In response, much attention and investment is being directed toward improving the means to destroy enemy weapons of mass destruction preemptively or in flight. But attaining complete confidence in these means to protect the United States and its interests from WMD threats is likely to be beyond the fiscal grasp of the United States within current and projected defense budgets. Hence, it is essential to rely on deterrence to minimize the chance that weapons of mass destruction will be used against the United States, its troops overseas, or its allies.

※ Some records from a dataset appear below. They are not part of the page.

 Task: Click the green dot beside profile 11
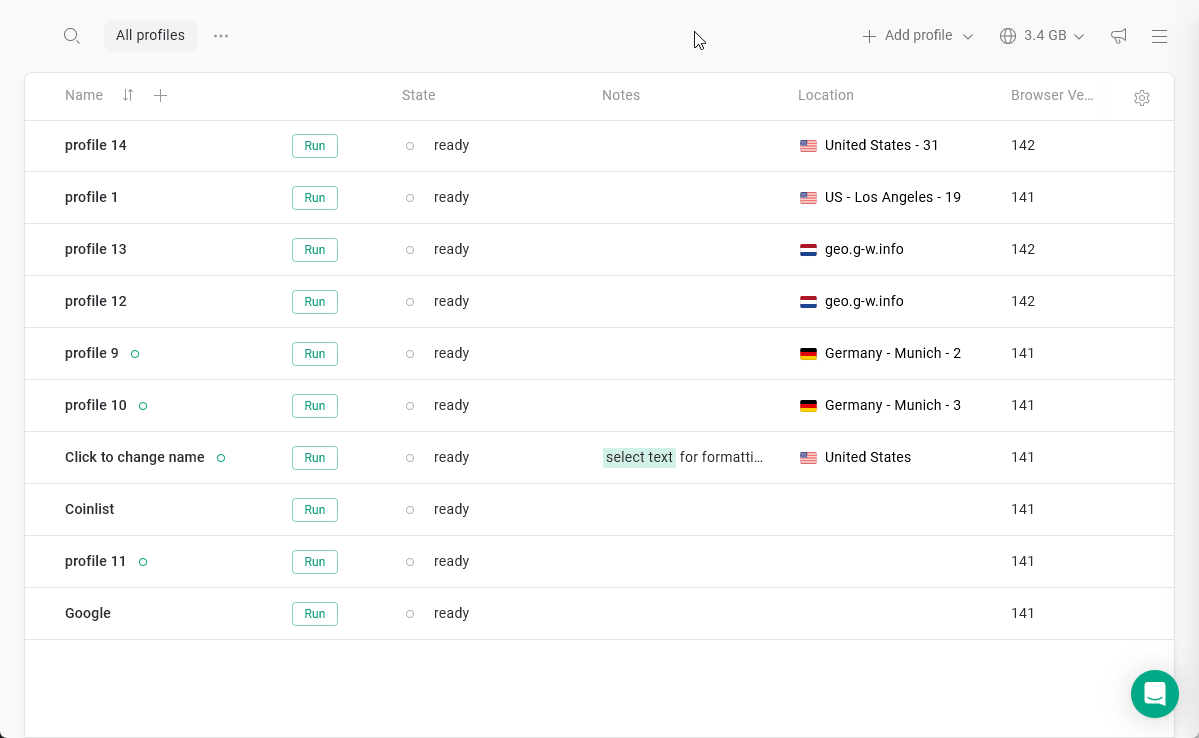tap(143, 561)
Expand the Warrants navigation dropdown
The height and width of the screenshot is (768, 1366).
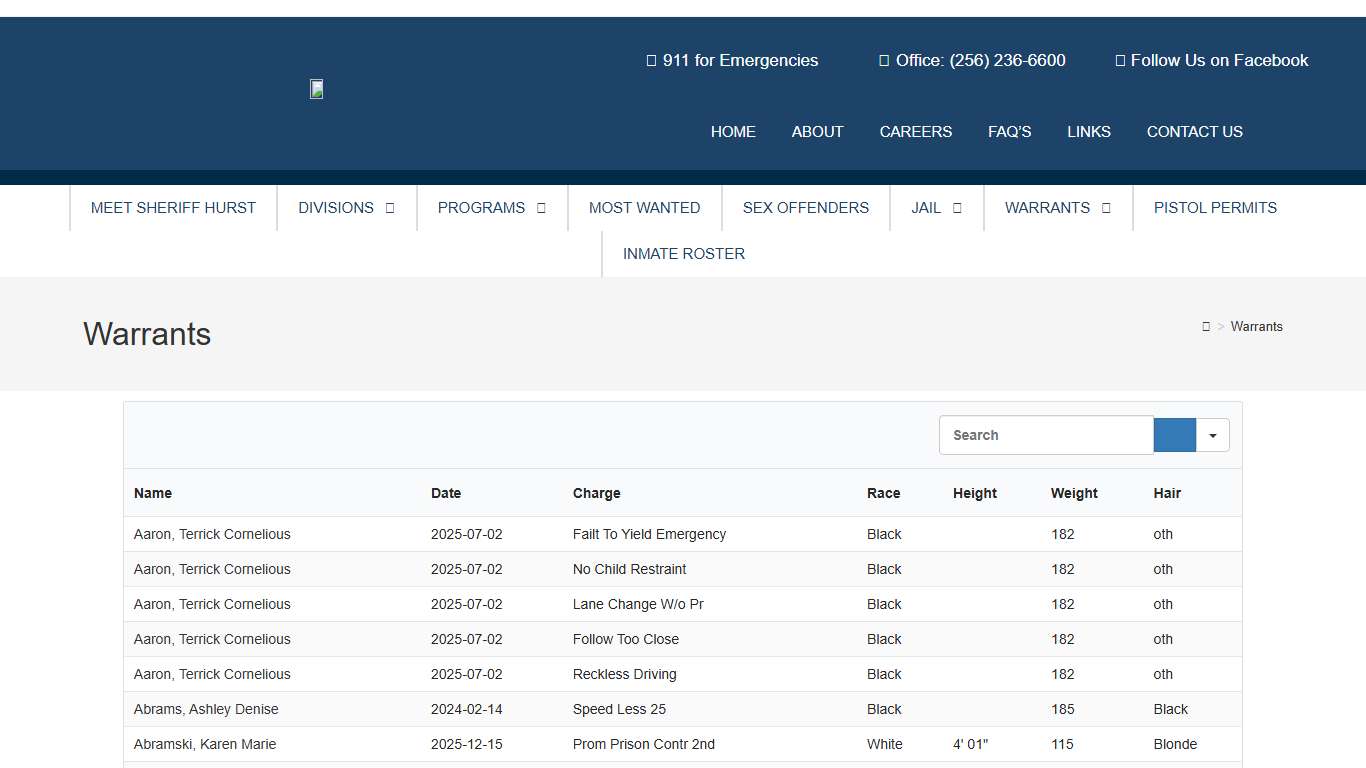(x=1057, y=208)
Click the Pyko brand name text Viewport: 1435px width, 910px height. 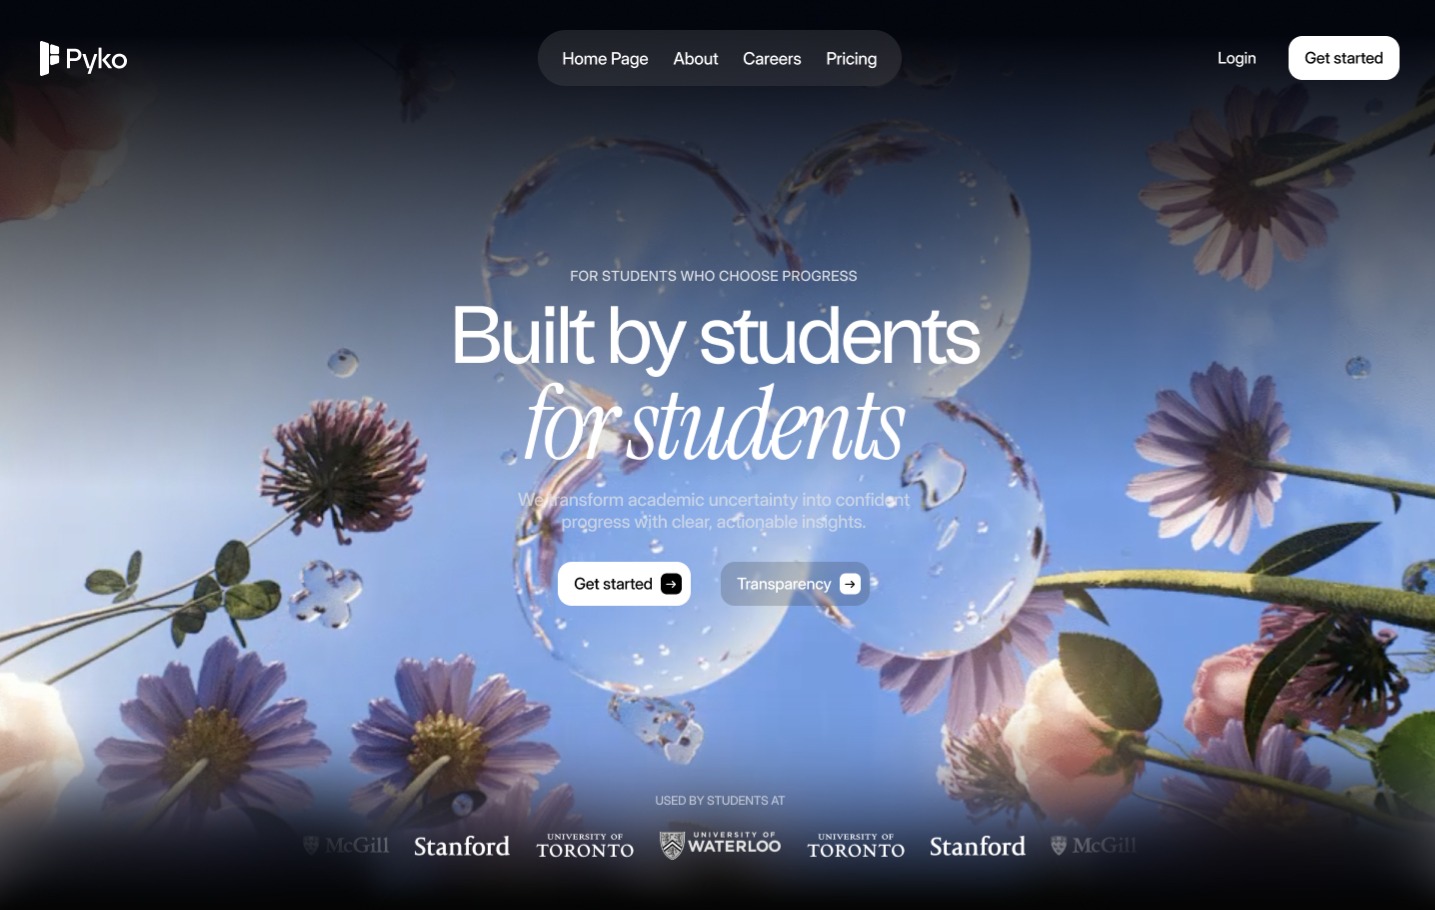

Having committed itself not to keep biological and chemical weapons, the United States now finds nuclear and conventional retaliatory threats to be the only means available to deter WMD attacks. Sole reliance on U.S. conventional retaliatory threats to deter WMD attacks will not assure deterrence, especially against adversaries already facing or prepared to face conventional strikes. Consequently, it is prudent for the United States to reserve the right to use nuclear weapons in retaliation for any WMD attack as part of its declaratory policy, especially if the consequences of such attacks are severe (e.g., biological or chemical attacks against unprotected populations). Moreover, such a policy would remove some of the uncertainty regarding U.S. responses to biological and chemical attacks--an uncertainty that derives from current U.S. assurances that the United States will not use nuclear weapons against non-nuclear states (even if they use biological or chemical weapons).

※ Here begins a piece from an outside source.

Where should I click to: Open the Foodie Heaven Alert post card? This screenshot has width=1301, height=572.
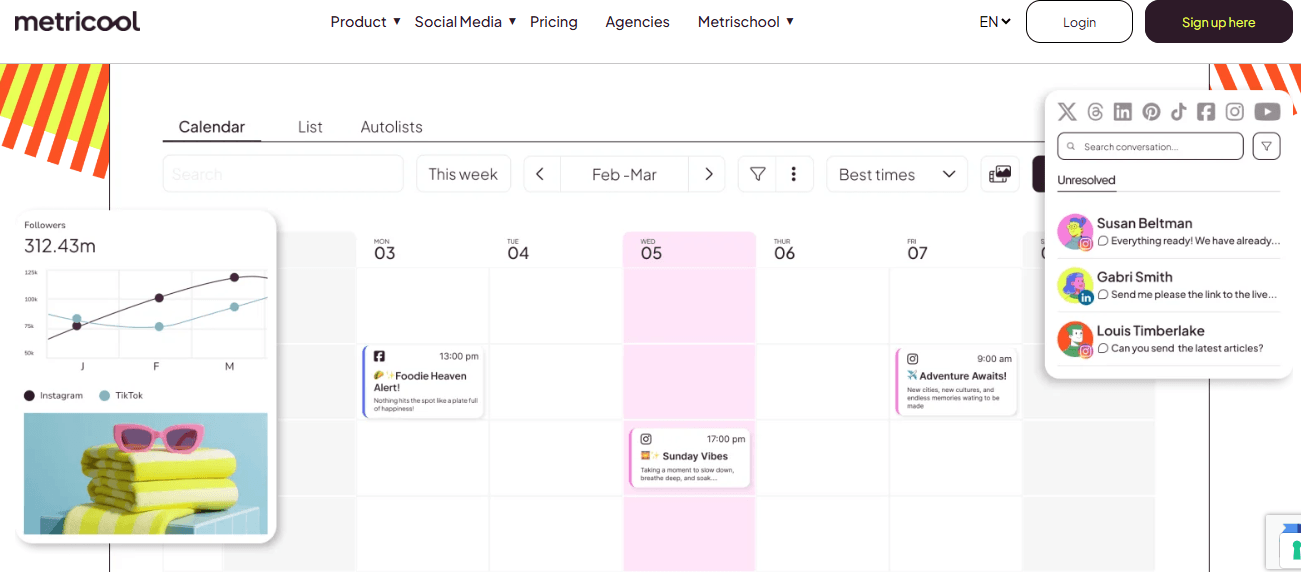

In addition, this report calls for a change in U.S. declaratory policy from one that reserves the right to use nuclear weapons first to one that promises not to use any weapon of mass destruction first. The United States has emerged from the Cold War as the world's preeminent conventional military power, which suggests that the United States is well equipped to deter or defeat conventional attacks using conventional weapons alone. A U.S. promise not to use nuclear weapons against conventional attacks would go far toward refuting the criticism of non-nuclear-weapons states that the United States unfairly insists that others forswear nuclear weapons while remaining free itself to use them whenever it sees fit.

Besides committing the United States not to use nuclear weapons against conventional attacks, this policy would send a message that any nation using any type of weapon of mass destruction against U.S. interests could suffer a U.S. nuclear response. By embracing the principle that the only legitimate use of weapons of mass destruction is in response to a WMD attack, the United States would strengthen deterrence. At the same time it would reduce the incentive some states may have for acquiring weapons of mass destruction, namely to intimidate the United States and U.S. allies. Hence, a no-WMD-first-use declaratory policy would be a wise step as the United States redefines the role of nuclear weapons in the emerging security environment.